**Activity**
Format the items below as a Markdown table with the columns "Row" and "Line," giving each nonblank line its own row with a running number.

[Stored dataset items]
==========

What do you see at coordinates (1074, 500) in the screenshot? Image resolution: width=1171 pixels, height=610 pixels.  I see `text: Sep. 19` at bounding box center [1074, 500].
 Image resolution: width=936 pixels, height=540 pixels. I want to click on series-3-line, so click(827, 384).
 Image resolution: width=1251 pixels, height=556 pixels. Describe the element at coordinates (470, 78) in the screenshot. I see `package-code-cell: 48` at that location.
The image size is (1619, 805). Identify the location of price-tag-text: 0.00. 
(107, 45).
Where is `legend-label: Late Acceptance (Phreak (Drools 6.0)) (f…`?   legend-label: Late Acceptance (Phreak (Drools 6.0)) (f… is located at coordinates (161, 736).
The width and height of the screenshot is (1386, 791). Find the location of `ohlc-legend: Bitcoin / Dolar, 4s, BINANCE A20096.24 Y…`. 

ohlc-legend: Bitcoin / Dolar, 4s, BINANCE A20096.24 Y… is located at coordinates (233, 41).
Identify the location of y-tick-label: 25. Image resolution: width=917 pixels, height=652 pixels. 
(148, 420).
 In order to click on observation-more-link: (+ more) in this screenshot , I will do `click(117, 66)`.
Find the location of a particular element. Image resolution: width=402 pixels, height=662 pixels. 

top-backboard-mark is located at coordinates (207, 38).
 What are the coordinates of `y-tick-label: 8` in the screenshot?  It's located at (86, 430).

==========

**Output of the exercise**
| Row | Line |
|---|---|
| 1 | What do you see at coordinates (1074, 500) in the screenshot? Image resolution: width=1171 pixels, height=610 pixels.  I see `text: Sep. 19` at bounding box center [1074, 500]. |
| 2 |  Image resolution: width=936 pixels, height=540 pixels. I want to click on series-3-line, so click(827, 384). |
| 3 |  Image resolution: width=1251 pixels, height=556 pixels. Describe the element at coordinates (470, 78) in the screenshot. I see `package-code-cell: 48` at that location. |
| 4 | The image size is (1619, 805). Identify the location of price-tag-text: 0.00.  |
| 5 | (107, 45). |
| 6 | Where is `legend-label: Late Acceptance (Phreak (Drools 6.0)) (f…`?   legend-label: Late Acceptance (Phreak (Drools 6.0)) (f… is located at coordinates (161, 736). |
| 7 | The width and height of the screenshot is (1386, 791). Find the location of `ohlc-legend: Bitcoin / Dolar, 4s, BINANCE A20096.24 Y…`.  |
| 8 | ohlc-legend: Bitcoin / Dolar, 4s, BINANCE A20096.24 Y… is located at coordinates (233, 41). |
| 9 | Identify the location of y-tick-label: 25. Image resolution: width=917 pixels, height=652 pixels.  |
| 10 | (148, 420). |
| 11 |  In order to click on observation-more-link: (+ more) in this screenshot , I will do `click(117, 66)`. |
| 12 | Find the location of a particular element. Image resolution: width=402 pixels, height=662 pixels.  |
| 13 | top-backboard-mark is located at coordinates (207, 38). |
| 14 |  What are the coordinates of `y-tick-label: 8` in the screenshot?  It's located at (86, 430). |